- **YOUR TASK**:
Restrict the output to the lines below starting at the one that contains "Task: Unmute the microphone audio button" and ending at the one that contains "Click the 'I", and restate them word for word, both ends included.

[Collected data]
-*-
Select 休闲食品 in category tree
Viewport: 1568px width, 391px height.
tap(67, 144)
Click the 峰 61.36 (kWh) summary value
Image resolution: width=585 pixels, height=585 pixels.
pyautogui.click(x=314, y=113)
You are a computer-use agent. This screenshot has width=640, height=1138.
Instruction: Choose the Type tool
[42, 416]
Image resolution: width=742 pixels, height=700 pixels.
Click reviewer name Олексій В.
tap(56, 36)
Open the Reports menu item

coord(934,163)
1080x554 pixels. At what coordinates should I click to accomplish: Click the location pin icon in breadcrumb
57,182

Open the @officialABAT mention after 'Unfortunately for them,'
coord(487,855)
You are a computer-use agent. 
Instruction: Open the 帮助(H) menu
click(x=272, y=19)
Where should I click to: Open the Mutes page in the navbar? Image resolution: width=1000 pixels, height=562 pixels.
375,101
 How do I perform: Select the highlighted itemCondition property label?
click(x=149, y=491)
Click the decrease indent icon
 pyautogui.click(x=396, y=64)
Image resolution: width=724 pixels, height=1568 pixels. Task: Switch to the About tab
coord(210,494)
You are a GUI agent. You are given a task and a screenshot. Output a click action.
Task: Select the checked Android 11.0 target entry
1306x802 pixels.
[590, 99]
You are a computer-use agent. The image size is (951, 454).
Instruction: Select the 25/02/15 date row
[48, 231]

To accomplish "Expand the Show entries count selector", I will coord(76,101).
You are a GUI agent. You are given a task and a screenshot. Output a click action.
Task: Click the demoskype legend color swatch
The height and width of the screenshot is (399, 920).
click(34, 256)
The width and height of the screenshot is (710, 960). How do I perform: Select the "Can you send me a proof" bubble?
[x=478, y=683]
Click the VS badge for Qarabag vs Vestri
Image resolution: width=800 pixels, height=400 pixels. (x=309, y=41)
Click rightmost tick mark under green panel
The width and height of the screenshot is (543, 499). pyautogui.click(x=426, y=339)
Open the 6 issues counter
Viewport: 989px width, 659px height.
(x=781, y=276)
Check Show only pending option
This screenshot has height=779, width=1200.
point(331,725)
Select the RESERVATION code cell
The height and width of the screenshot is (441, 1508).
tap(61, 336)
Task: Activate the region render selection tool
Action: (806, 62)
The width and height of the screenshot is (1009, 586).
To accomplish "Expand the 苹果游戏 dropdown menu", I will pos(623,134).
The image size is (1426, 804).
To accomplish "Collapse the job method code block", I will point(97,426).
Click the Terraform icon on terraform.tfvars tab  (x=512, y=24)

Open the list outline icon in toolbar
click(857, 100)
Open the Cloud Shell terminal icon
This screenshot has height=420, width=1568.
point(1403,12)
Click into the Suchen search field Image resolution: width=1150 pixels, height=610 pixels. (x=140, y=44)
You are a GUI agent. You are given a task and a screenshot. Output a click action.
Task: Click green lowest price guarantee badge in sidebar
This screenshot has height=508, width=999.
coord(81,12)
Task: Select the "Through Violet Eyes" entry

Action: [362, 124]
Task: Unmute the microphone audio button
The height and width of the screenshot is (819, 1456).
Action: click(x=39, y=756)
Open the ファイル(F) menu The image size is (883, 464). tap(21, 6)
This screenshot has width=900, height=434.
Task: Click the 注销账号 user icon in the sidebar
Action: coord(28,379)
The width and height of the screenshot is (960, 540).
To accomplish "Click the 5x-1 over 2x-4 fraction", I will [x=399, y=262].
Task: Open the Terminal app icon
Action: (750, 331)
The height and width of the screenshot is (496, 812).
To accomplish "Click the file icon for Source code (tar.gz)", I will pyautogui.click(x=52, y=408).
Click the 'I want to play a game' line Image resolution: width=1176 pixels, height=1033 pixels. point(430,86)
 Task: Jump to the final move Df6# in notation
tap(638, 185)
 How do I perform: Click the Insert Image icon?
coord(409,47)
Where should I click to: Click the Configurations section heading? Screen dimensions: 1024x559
-*-
- **OUTPUT**:
Task: Unmute the microphone audio button
The height and width of the screenshot is (819, 1456).
Action: click(x=39, y=756)
Open the ファイル(F) menu The image size is (883, 464). tap(21, 6)
This screenshot has width=900, height=434.
Task: Click the 注销账号 user icon in the sidebar
Action: coord(28,379)
The width and height of the screenshot is (960, 540).
To accomplish "Click the 5x-1 over 2x-4 fraction", I will [x=399, y=262].
Task: Open the Terminal app icon
Action: (750, 331)
The height and width of the screenshot is (496, 812).
To accomplish "Click the file icon for Source code (tar.gz)", I will pyautogui.click(x=52, y=408).
Click the 'I want to play a game' line Image resolution: width=1176 pixels, height=1033 pixels. point(430,86)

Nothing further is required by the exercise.